▶ _WHAT IS ASKED_
1. In the forum thread about the ABS pump below, rewrite the passage starting at "I need an ABS" and ending at "(Nov 12, 2020)", replacing "rebuilt" with "remanufactured".
2. In the forum thread about the ABS pump below, what vehicle is the part needed for?
3. Extend the forum thread about the ABS pump below, picking up after its final line.

# ABS (Actuator) Pump (Nissan Part No: 47600-86E00)



## steve! (Jan 13, 2021)

I need an ABS (Actuator) Pump (Nissan Part No: 47600-86E00) for a 1991 Nissan Maxima SE. Does anyone have this part or could anyone recommend where I could buy a used or rebuilt one?


----------



## VStar650CL (Nov 12, 2020)

It's discontinued, so if you can't find a good JY unit, you'll probably have to get a reman from someplace like BBA.





__





Maxima ABS modulator | 47600-86E00 | | ABS pumps/controllers/modulators | Nissan | Online catalogue | United States | BBA Reman


Maxima ABS modulator | 47600-86E00 | | ABS pumps/controllers/modulators | Nissan | Online catalogue | United States | BBA Reman




mfd.bba-reman.com


----------



## steve! (Jan 13, 2021)

VStar650CL said:


> It's discontinued, so if you can't find a good JY unit, you'll probably have to get a reman from someplace like BBA.

▶ _AVAILABLE DATA_
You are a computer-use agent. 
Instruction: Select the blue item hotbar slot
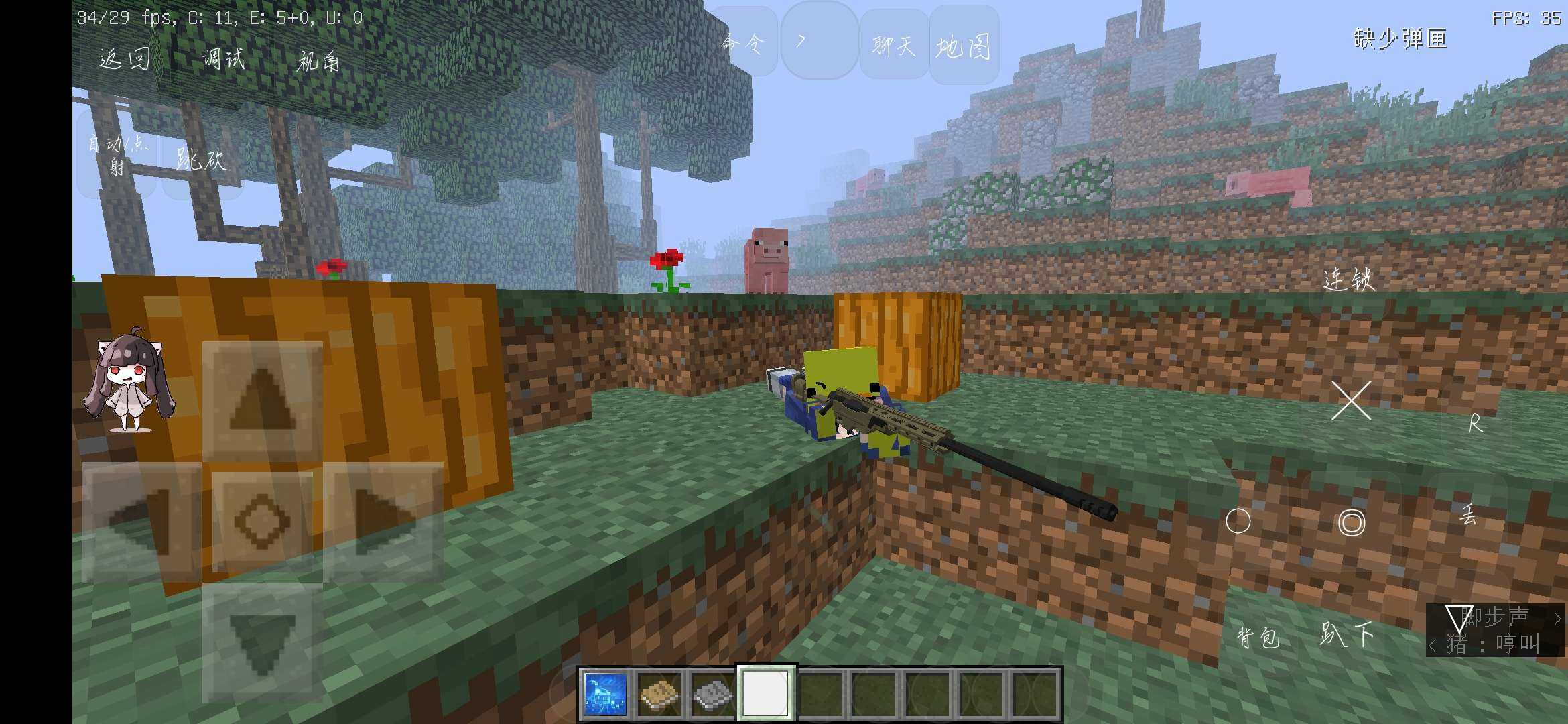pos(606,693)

▶ _EXPECTED OUTPUTS_
1.
I need an ABS (Actuator) Pump (Nissan Part No: 47600-86E00) for a 1991 Nissan Maxima SE. Does anyone have this part or could anyone recommend where I could buy a used or remanufactured one?


----------



## VStar650CL (Nov 12, 2020)

2. A 1991 Nissan Maxima SE.

3.
> 
> 
> 
> ...


I tried BBA and they are not responding. May be out of business. My first attempt with a JY (Avnent Solutions LLC) not go well...part was unusable and had to be returned. They cannot find another one so I will have to look elsewhere. Unfortunately, due to liability issues, this is a very hard part to find.


----------



## VStar650CL (Nov 12, 2020)

steve! said:


> Unfortunately, due to liability issues, this is a very hard part to find.


It isn't just liability, it's also the antiquated silicon. For the most part, the chips used on computer boards before about '95 are all obsolete. You couldn't manufacture clones even if you wanted to. Once the JY's are empty, the only recourse for cars like yours will be converting to parts and wiring from later models or converting to non-ABS brakes.


----------



## steve! (Jan 13, 2021)

I would like to convert to non-ABS brakes...finding a mechanic willing to do the job is the challenge. Mechanic I use wouldn't do it.


----------



## smj999smj (Jan 1, 2006)

They have them listed at Car-part.com, used starting at $75. It's a salvage yard database.


----------



## steve! (Jan 13, 2021)

I decided to give the car to my brother. It's his baby now!


----------



## edmondlll (Mar 21, 2021)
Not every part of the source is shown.